Task #3077
Feature #2816: GPU offload / optimization for update&constraits, buffer ops and multi-gpu communication
Feature #2891: PME/PP GPU communications
PME/PP GPU Comms unique pointer deletion causes seg fault when CUDA calls exist in destructor
Description
When the unique pointer used for the PME-PP GPU communications objects are automatically deleted, the code sometimes seg-faults. I originally thought this was only the case when CUDA calls exist in the destructor, but have now also seen it happen even with default destructors. I have reverted to regular pointers for now. This should be investigated further, with unique pointers reinstated.
Related issues
Associated revisions
History
#2 Updated by Szilárd Páll 3 months ago
Is this still an issue?
#4 Updated by Mark Abraham 3 months ago
I've not seen any issues with such patches
#5 Updated by Alan Gray about 1 month ago
- Status changed from New to Closed
#6 Updated by Szilárd Páll about 1 month ago
- Status changed from Closed to Feedback wanted
We not have the same issue with gpuHaloExchange, I assume, only because we are not doing cudaStreamCreate?
Also, while looking into this I realized that:
- c2e5f578 added the freeing quite early; I suggest moving it closer to the place where related freeing happens.
in runner.cpp, around where gmx_pme_destroy() is called.
- we do not have a cudaStreamDestroy for pmePpCommStream_; I suggest adding the missing call to the destructor.
As noted on #3021, we need docs on this lifetime management concerns.
Side-note: we could side-step such issues if we had the code for #3115 as that would make the lifetime dependencies more clear.

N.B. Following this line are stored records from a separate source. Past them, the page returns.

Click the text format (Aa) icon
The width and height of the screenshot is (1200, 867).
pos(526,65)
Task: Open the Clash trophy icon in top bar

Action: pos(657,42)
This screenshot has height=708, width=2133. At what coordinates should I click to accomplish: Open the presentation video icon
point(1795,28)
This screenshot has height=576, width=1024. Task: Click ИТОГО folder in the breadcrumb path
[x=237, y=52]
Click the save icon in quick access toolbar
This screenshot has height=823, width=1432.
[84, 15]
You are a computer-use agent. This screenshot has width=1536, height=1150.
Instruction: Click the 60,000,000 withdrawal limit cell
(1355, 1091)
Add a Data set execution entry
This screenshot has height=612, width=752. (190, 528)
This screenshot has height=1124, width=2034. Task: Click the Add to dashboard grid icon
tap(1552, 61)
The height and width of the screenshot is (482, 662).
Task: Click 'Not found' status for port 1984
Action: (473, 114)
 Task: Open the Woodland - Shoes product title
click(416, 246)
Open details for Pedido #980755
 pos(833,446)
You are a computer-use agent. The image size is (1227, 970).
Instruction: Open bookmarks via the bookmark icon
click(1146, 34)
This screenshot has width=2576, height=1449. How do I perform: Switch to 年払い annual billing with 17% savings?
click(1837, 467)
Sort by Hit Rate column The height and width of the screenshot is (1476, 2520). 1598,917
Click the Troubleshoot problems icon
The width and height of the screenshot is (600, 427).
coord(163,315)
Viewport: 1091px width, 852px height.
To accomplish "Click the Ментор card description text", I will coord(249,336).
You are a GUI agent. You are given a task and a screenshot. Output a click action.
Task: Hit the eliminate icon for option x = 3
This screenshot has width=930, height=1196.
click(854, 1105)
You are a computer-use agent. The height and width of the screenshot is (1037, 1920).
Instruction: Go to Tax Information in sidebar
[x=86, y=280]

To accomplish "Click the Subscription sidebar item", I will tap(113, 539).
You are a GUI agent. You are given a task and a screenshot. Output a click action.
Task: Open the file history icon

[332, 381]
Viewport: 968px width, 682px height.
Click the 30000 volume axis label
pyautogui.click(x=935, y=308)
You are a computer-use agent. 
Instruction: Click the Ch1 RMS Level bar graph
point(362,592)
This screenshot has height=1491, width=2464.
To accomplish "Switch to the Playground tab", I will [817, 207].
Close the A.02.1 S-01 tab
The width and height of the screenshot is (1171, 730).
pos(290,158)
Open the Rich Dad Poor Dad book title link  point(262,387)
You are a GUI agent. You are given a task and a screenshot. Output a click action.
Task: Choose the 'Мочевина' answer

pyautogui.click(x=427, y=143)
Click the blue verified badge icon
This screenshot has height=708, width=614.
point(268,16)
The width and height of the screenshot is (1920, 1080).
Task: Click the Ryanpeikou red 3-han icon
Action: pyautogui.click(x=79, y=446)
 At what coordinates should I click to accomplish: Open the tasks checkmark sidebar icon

#7 Updated by Szilárd Páll about 1 month ago
- Related to Feature #3115: Device stream manager added
Explicitly destroy PME-PP GPU communication object
Add code to destroy object when it is no longer required. Even
although object is managed by a unique pointer, this needs to be done
while the GPU context still exists, otherwise a seg fault can occur
when it is automatically destroyed later.
Addresses #3077
Change-Id: I9d6f798d79a73e2ce366c9fb85a0ff9339fc9f88